JSP 2.0 introduced a handy new capability allowing you to use JSP Expressions directly within the template text (i.e. outside of tag libraries or tag files) of a web page. This allows developers to easily expose data and objects stored in application, session, request, or page scope using a simple Ant-style syntax. It allows you to replace this

<table>
  <c:forEach var="book" items="${books}">
    <tr>
      <td><c:out value="${book.title}"/></td>
      <td><c:out value="${book.author}"/></td>
      <td><c:out value="${book.isbn}"/></td>
    </tr>
  </c:forEach>
</table>

with this

<table>
  <c:forEach var="book" items="${books}">
    <tr>
      <td>${book.title}</td>
      <td>${book.author}</td>
      <td>${book.isbn}</td>
    </tr>
  </c:forEach>
</table>

As you can see, the syntax in the second example is much cleaner. But, "with great power comes great responsibility." The chink in the armor that every tutorial I've read (including Sun's Java EE 5 Tutorial fails to mention is that the expression syntax does not escape HTML characters. Therefore, any web application using JSP Expressions to output unsanitized, user-entered data will be vulnerable to Cross Site Scripting (XSS) attacks.
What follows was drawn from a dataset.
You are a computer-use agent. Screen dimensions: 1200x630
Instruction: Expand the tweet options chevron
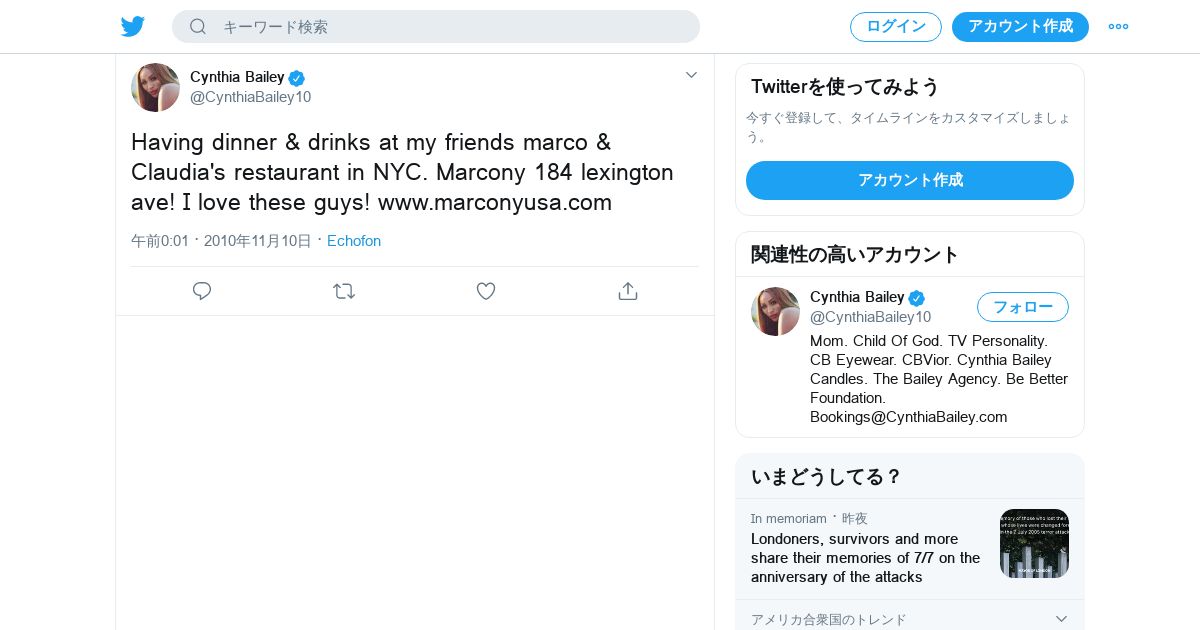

Unfortunately, the cure for this XSS vulnerability leads us right back to our first example. As section 2.2.2 of the JSP 2.0 Specification reads, "In cases where escaping is desired (for example, to help prevent cross-site scripting attacks), the JSTL core tag c:out can be used."

My advice is to use JSP Expressions only as tag library attribute values and stick to using JSTL's c:out tag for writing text to a page. Deciding which instances of template text expression usage are safe and which are not is simply too error prone and the consequences of a mistake too dangerous.